(CN) – “Revolutionary.” “Transformative.” “Monumental.” The superlatives were flying Tuesday as a bipartisan group of Texas state legislators rolled out a $9 billion school-finance and property-tax reform bill promising pay raises for teachers and relief for struggling homeowners.
There’s a large disparity in public school teachers’ pay in the country’s two most populous states: Texas teachers earn average salaries of $52,575, compared to $79,128 for California teachers, according to the National Education Agency.
Against a backdrop of recent statewide teacher strikes over poor pay in West Virginia, Arizona and Oklahoma, House Bill 3 aims to bring Texas in line with the national trend of states recognizing that low pay is alienating educators and pushing promising candidates into other careers.
Introduced Tuesday by Representative Dan Huberty, a Houston Republican, HB 3 would increase the state’s per-student contribution to school districts from $5,100 to $6,030, raise the minimum salary for teachers and let school districts dip into a $140 million fund for teacher recruitment and retention.

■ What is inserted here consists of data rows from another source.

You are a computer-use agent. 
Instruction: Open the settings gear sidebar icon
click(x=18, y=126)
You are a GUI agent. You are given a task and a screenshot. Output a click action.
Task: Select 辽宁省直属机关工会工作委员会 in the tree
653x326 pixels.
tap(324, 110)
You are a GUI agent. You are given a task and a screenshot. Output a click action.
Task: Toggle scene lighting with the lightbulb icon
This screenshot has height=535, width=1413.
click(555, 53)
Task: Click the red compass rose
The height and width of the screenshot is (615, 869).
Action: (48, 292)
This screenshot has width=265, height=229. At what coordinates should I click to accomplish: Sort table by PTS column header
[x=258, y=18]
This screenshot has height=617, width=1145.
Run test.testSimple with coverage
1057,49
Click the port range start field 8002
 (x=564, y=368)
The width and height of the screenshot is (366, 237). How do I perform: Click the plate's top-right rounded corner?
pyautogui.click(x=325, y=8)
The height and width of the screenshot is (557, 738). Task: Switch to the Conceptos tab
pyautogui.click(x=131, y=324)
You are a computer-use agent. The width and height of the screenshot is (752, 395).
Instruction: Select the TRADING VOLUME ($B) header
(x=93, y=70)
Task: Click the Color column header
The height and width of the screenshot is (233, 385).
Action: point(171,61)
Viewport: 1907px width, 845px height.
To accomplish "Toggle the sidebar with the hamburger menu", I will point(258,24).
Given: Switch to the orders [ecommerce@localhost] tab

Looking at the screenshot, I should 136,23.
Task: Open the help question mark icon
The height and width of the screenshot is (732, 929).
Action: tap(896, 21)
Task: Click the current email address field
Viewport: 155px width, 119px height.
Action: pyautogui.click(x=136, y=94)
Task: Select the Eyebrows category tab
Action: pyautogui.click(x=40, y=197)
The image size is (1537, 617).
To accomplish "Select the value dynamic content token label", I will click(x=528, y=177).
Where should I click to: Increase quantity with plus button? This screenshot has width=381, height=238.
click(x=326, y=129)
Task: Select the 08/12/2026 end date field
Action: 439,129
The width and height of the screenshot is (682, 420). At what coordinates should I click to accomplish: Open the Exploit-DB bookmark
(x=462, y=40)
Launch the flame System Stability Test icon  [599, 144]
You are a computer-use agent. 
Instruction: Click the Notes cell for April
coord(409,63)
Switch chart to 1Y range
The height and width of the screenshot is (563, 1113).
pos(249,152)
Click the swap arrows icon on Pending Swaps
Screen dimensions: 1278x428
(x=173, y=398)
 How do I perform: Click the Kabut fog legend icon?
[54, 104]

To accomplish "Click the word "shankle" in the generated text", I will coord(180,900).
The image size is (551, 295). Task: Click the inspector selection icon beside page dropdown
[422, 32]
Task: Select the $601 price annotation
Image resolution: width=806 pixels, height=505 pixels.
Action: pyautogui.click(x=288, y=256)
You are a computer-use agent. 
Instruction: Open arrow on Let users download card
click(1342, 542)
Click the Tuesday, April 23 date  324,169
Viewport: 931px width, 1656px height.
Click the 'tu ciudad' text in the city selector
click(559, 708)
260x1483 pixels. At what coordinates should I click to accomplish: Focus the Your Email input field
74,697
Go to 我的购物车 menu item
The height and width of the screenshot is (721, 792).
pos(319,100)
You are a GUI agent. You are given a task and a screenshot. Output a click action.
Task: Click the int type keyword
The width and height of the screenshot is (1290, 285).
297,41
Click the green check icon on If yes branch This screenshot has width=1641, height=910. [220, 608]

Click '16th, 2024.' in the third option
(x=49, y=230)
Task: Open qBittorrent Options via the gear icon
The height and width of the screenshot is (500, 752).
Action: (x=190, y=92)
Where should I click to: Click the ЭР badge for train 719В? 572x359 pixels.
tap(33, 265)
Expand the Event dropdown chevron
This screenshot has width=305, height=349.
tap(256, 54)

HB 3 calls for those changes to be protected by turning them into statutes, Representative Steve King said at a news conference Tuesday. King, a Republican, represents two rural counties in the Texas Panhandle.
“By putting it in statute we are guaranteeing it would take a change in that statute to ever do away with these pay raises. We are that serious about honoring our teachers and helping make teaching a profession once again and not just a job,” King said, surrounded on a dais at the state capitol building by some of the 80-plus legislators who have signed onto the bill.
Of the $9 billion, Huberty said, $6.3 billion will go to schools and $2.7 billion to tax relief. Huberty said the bill would lower school district property tax rates statewide by 4 cents per $100 of appraised property value. That equates to $100 in annual savings for the owner of a $250,000 home, according to the Texas Tribune.
Property taxes are pricing some Texans out of their homes because school districts were forced to raise taxes after the state cut $5 billion in education funding in 2011. The population of Texas public school students, meanwhile, has grown from 2 million to 5.4 million since 1989.
HB 3 includes funding for programs to ensure all students learn how to read by third grade and for poor school districts to pay for pre-kindergarten education.
The bill even sets aside funds for programs to help dyslexic students, which hits close to home for Huberty.
“We’ve finally funded dyslexia. We recognize that is a problem, as somebody who has a son who is dyslexic. I’m dyslexic, the speaker’s announced he’s dyslexic. That’s very important to us on a personal level. I’m pretty sure that’s going to stay in the bill,” Huberty said, referring to House Speaker Dennis Bonnen, an Angleton Republican.
At 200 pages, HB 3’s breadth is a stark contrast to the Texas Senate’s first school-reform salvo.
The Senate unanimously passed Senate Bill 3 on Monday, approving $5,000 annual raises for full-time teachers and librarians.
Bonnen bristled when a reporter said the Senate will have a much easier time explaining its bill than the House will with HB 3. He said he does not know how you can call the Senate’s “$5,000 across-the-board pay raise, period, nothing else” a school-finance plan.
“No discussion of reducing property taxes, no discussion of early childhood education, no discussion of absolutely incentivizing a teacher to go into a tougher school district to teach. What we have is a plan. And I’m proud of our plan,” Bonnen said.
With its introduction Tuesday, HB 3 took the first step in a journey full of switchbacks to Governor Greg Abbott’s desk.
It will be debated and amended in the Texas House, then – given the broad consensus among state lawmakers that school-finance reform is the legislature’s top priority– representatives will pass it to the Senate.
Once the Senate finishes its amendments it will go back to the House, then on to Abbott for his signature this spring.
Because Abbott named school-funding and property-tax reform priorities for this legislative session, lawmakers can immediately vote on HB 3 and SB 3. They are exempt from rules that block lawmakers from voting on legislation in the first 60 days of the 140-day session that started Jan. 8.